# start of Source extract
- DVD cover art
- Directed by: Duncan Foster
- Written by: Joe Turner and Mark Wadlow
- Produced by: Gavin Blyth
- Starring: Wendi Peters Jennie McAlpine Sam Aston Andrew Whyment Katherine Kelly Michelle Keegan Brooke Vincent Langley Kirkwood
- Production company: ITV Productions
- Distributed by: ITV DVD
- Release date: November 2008;
- Running time: 107 minutes
- Countries: United Kingdom South Africa
- Language: English

= Coronation Street: Out of Africa =

Coronation Street: Out of Africa is a 2008 direct-to-video film featuring characters from the British soap opera Coronation Street, who visit the luxury resort of Sun City, South Africa. Cilla Battersby-Brown (Wendi Peters), the mother from hell, brings her son and other "son" over to Africa to win a $500,000 competition.

== Plot ==
The story begins soon after John Stape's kidnapping of Rosie Webster was revealed in the main show. In the soap, Fiz Brown receives bad news from her mother, Cilla, about her brother, Chesney, who had recently gone with her friend and ex-boyfriend Kirk Sutherland to South Africa to see Cilla.

Fiz arrives in South Africa to make sure that Chesney was safe. Fiz finds Chesney in a wheelchair but it soon becomes clear that Cilla had lied about Chesney's accident and that Chesney is not in fact injured.

She is both relieved and angry, when they inform her this was all a scam to win a competition to find South Africa's best family. Fiz reluctantly agrees to participate when Chesney tells her that, if they win, Cilla has agreed to return to Weatherfield and be his mum. As part of the scam, Fiz is forced to pretend to be a nun, Kirk poses as Cilla's mentally disabled son, and Cilla's boyfriend Lesedi pretends to be their stepfather.
# end of Source extract
# start of Record extracts
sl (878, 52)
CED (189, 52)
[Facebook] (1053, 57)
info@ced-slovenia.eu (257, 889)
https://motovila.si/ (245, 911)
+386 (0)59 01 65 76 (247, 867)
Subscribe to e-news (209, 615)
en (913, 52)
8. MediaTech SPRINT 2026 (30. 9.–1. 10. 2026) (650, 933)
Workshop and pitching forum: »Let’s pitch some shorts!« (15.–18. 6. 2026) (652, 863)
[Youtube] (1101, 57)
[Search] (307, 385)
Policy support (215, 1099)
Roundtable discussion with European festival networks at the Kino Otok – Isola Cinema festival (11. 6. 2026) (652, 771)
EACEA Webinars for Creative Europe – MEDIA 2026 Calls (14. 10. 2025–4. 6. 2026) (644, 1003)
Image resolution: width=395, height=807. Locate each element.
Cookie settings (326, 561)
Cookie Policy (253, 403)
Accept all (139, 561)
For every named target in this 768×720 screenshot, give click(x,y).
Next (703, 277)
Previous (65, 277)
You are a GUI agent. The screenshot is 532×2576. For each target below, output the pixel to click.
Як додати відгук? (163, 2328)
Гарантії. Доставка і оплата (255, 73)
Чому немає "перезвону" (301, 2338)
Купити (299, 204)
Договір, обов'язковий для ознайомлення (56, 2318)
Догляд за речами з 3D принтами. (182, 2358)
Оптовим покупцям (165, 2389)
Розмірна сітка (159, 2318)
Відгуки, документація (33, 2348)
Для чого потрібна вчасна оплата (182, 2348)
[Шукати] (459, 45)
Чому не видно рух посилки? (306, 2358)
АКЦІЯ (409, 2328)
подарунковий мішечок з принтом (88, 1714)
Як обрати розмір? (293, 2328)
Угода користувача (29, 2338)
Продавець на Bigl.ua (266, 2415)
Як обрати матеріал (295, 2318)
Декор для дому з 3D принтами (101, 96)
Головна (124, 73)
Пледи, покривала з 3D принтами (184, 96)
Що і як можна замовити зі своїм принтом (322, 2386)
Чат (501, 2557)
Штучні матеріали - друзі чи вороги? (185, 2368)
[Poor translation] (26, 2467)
# end of Record extracts
*What to do*. Can you quote, word for word, the part of the Out of Africa article above between "Coronation Street: Out of Africa is" and "to see Cilla.", inclusive?

*The response*.
Coronation Street: Out of Africa is a 2008 direct-to-video film featuring characters from the British soap opera Coronation Street, who visit the luxury resort of Sun City, South Africa. Cilla Battersby-Brown (Wendi Peters), the mother from hell, brings her son and other "son" over to Africa to win a $500,000 competition.

== Plot ==
The story begins soon after John Stape's kidnapping of Rosie Webster was revealed in the main show. In the soap, Fiz Brown receives bad news from her mother, Cilla, about her brother, Chesney, who had recently gone with her friend and ex-boyfriend Kirk Sutherland to South Africa to see Cilla.